Snowden will zurück in die USA
Berlin/Washington (dpa) - Generalbundesanwalt Range will wegen der NSA-Affäre wohl keine Ermittlungen einleiten. Noch gibt es keine offizielle Verlautbarung dazu, doch es hagelt bereits Kritik. Der Enthüller Edward Snowden spricht derweil im US-Fernsehen über Heimweh und Patriotismus.
Der wahrscheinliche Verzicht auf ein Ermittlungsverfahren zur NSA-Affäre in Deutschland sorgt bei Netzaktivisten und Opposition für Empörung. Linke und Grüne forderten ein Eingreifen von Bundesjustizminister Heiko Maas (SPD), damit Generalbundesanwalt Harald Range Ermittlungen einleitet. Die Aktivisten, die wegen der Geheimdienst-Spähaktionen Strafanzeige gestellt hatten, kündigten weitere rechtliche Schritte an. Der Enthüller der Geheimdienstpraktiken, Edward Snowden äußerte derweil in einem US-Fernsehinterview den Wunsch, nach Amerika zurückzukehren. Angesichts der drohenden Strafen traut er sich aber nicht.
Snowden, der Ex-Mitarbeiter des US-Geheimdienstes NSA, hatte vor etwa einem Jahr zahlreiche vertrauliche NSA-Dokumente an Journalisten übergeben und die Affäre so ins Rollen gebracht. Die National Security Agency (NSA) und andere ausländische Nachrichtendienste sollen massenhaft Daten deutscher Bürger ausgeforscht haben. Amerikanische Geheimdienstler hörten demnach auch über Jahre das Handy von Kanzlerin Angela Merkel (CDU) ab.
Mehrere Bürgerrechtsgruppen hatten wegen der Ausspähungen Strafanzeige beim Generalbundesanwalt erstattet. Die Anklagebehörde in Karlsruhe prüfte die Vorwürfe. Wie „Süddeutsche Zeitung“, WDR und NDR berichteten, will Generalbundesanwalt Harald Range aber keine Ermittlungen dazu einleiten - aus Mangel an belastbarem Material. Von der Bundesanwaltschaft hieß es offiziell lediglich, es werde alsbald eine abschließende Entscheidung bekanntgegeben.
Dennoch hagelte es bereits Kritik von vielen Seiten. Range soll sich nun im Rechtsausschuss des Bundestages dazu erklären und möglicherweise auch im NSA-Untersuchungsausschuss des Bundestages.

====================

| ARBEITSAUFTRAG |
Schreibe den Bericht zur NSA-Affäre im Anschluss an seinen letzten Satz weiter. Die Auflistung hat eine andere Herkunft als der Bericht zur NSA-Affäre.

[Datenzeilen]
====================

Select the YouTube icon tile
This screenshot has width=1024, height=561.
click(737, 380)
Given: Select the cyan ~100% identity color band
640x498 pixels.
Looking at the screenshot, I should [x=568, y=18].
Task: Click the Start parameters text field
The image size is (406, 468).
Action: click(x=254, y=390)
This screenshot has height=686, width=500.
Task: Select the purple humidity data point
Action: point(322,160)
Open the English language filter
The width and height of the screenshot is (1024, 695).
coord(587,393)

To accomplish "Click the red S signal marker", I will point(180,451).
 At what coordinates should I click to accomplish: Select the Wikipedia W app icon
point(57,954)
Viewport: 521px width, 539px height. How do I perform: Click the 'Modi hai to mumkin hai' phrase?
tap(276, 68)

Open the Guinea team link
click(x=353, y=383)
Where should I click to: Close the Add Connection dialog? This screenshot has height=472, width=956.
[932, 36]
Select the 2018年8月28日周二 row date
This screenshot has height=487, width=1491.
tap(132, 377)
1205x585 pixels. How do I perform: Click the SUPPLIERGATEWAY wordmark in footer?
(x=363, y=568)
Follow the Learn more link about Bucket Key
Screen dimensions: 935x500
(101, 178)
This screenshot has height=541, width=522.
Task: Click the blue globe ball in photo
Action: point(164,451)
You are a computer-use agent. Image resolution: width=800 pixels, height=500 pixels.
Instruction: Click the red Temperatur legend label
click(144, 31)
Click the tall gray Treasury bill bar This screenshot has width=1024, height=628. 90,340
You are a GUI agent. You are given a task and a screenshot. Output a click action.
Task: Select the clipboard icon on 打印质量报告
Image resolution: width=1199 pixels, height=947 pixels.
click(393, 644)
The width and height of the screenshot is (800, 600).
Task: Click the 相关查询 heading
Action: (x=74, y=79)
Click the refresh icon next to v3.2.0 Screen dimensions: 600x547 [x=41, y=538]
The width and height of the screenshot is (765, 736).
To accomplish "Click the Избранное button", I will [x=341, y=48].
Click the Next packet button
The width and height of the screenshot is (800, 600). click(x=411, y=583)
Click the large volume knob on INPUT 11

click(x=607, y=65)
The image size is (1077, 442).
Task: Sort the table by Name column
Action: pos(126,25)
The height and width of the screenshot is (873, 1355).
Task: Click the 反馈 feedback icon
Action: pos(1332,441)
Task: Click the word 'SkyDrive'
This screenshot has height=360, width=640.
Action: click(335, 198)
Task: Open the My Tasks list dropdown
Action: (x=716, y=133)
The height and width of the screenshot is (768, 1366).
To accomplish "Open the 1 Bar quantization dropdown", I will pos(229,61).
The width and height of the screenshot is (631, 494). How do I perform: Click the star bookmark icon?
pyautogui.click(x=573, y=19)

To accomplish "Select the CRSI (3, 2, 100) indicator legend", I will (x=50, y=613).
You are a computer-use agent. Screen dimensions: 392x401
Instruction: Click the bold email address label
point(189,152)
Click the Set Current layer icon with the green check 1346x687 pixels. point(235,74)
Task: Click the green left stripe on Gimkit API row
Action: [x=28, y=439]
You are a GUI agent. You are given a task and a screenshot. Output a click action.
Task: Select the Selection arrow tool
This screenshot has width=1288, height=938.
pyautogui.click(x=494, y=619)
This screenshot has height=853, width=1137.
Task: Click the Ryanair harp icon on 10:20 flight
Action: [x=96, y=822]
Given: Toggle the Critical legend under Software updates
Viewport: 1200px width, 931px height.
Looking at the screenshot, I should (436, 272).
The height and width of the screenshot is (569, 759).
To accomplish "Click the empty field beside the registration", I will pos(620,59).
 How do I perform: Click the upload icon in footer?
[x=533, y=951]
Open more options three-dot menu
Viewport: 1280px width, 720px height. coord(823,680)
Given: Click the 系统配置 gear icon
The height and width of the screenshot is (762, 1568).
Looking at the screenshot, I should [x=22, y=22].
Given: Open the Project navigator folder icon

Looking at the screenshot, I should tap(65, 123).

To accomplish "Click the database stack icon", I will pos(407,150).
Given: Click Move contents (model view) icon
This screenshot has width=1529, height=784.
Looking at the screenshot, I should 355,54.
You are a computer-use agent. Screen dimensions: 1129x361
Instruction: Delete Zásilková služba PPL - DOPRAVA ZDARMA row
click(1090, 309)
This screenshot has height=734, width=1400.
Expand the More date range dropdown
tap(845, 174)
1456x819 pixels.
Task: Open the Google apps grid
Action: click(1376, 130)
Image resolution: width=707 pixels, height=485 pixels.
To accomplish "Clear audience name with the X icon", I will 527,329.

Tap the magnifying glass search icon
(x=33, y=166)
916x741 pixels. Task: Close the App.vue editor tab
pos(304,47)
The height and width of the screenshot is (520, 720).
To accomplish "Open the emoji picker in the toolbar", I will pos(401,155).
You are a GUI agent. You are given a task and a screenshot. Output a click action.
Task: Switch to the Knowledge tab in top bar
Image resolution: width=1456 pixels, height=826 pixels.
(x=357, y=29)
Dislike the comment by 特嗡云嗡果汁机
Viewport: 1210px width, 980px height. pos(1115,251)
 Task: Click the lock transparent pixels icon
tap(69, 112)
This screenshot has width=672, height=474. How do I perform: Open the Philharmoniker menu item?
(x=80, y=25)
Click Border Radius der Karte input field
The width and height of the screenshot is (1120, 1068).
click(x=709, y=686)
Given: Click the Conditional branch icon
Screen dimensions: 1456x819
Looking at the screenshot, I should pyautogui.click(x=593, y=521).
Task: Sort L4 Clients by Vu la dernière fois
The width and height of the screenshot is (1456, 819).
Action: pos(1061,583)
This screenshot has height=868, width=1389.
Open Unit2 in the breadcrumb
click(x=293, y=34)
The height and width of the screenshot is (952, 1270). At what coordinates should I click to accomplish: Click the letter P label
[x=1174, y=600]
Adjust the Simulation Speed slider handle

====================

| ERGEBNIS |
Grüne und Linke forderten Justizminister Maas auf, einzugreifen. Der Ressortchef müsse den Generalbundesanwalt anweisen, seiner Pflicht nachzukommen, verlangten die rechtspolitische Sprecherin der Grünen, Katja Keul, und Linksfraktions-Vize Jan Korte. „Allein die Behauptung, es sei kein belastbares Material über die Aktivitäten von NSA und GCHQ zu bekommen, ist schier unglaublich“, sagte Korte. Linke-Chef Bernd Riexinger sprach von „Rechtsbeugung“.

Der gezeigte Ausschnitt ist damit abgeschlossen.